▶ _WHAT THE EXERCISE ASKS_: All records below are to be set down precisely as written, excluding pictures.

▶ _STORED DATA_:
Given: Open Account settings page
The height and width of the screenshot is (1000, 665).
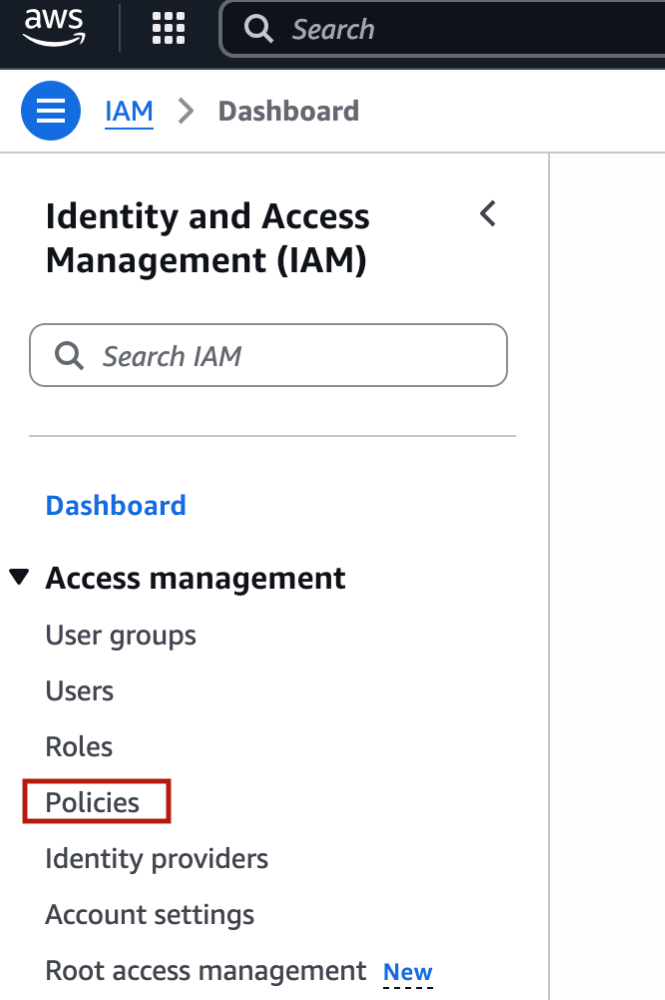Looking at the screenshot, I should tap(150, 915).
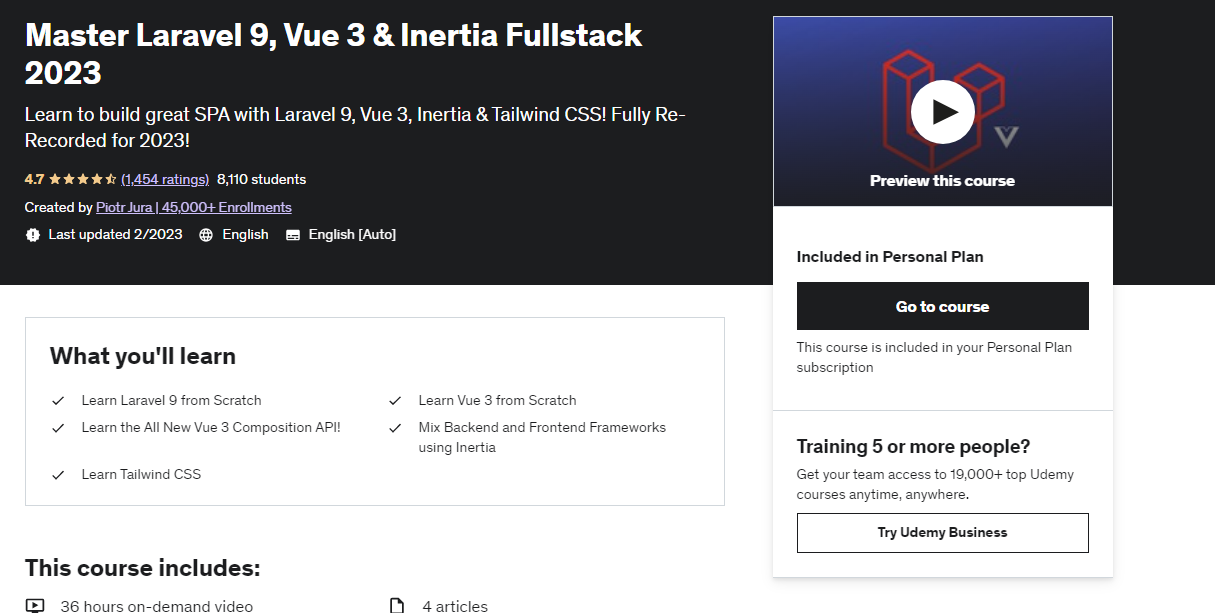Click the Go to course button
1215x613 pixels.
(942, 306)
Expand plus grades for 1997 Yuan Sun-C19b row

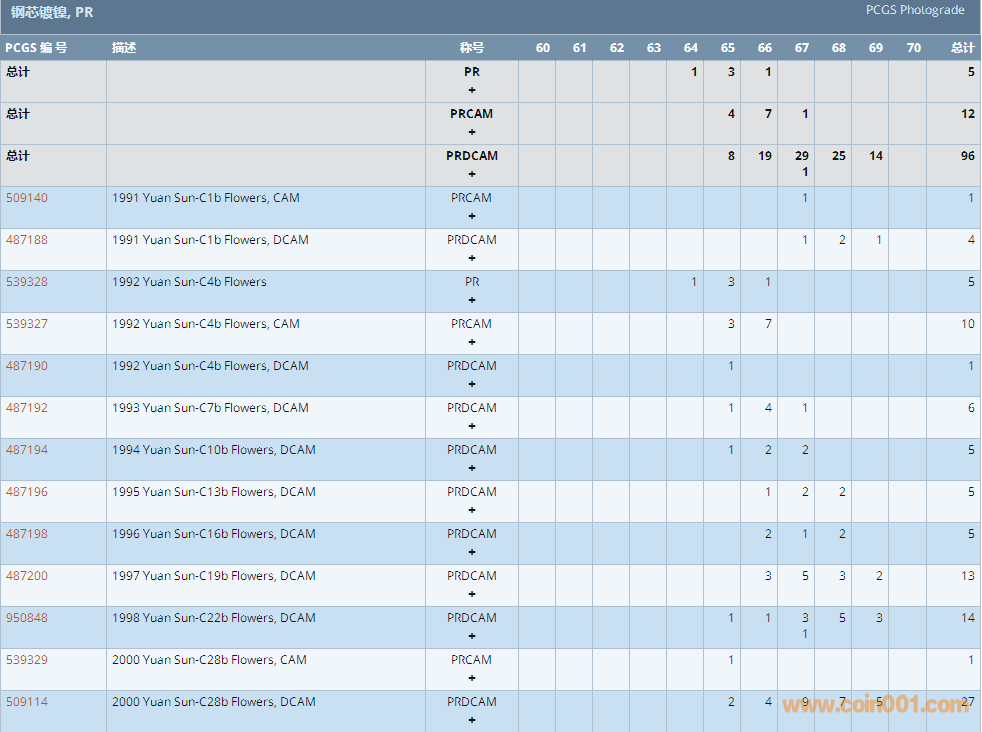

▶ _RESULT_:
Given: Open Account settings page
The height and width of the screenshot is (1000, 665).
Looking at the screenshot, I should tap(150, 915).
Click the Go to course button
1215x613 pixels.
(942, 306)
Expand plus grades for 1997 Yuan Sun-C19b row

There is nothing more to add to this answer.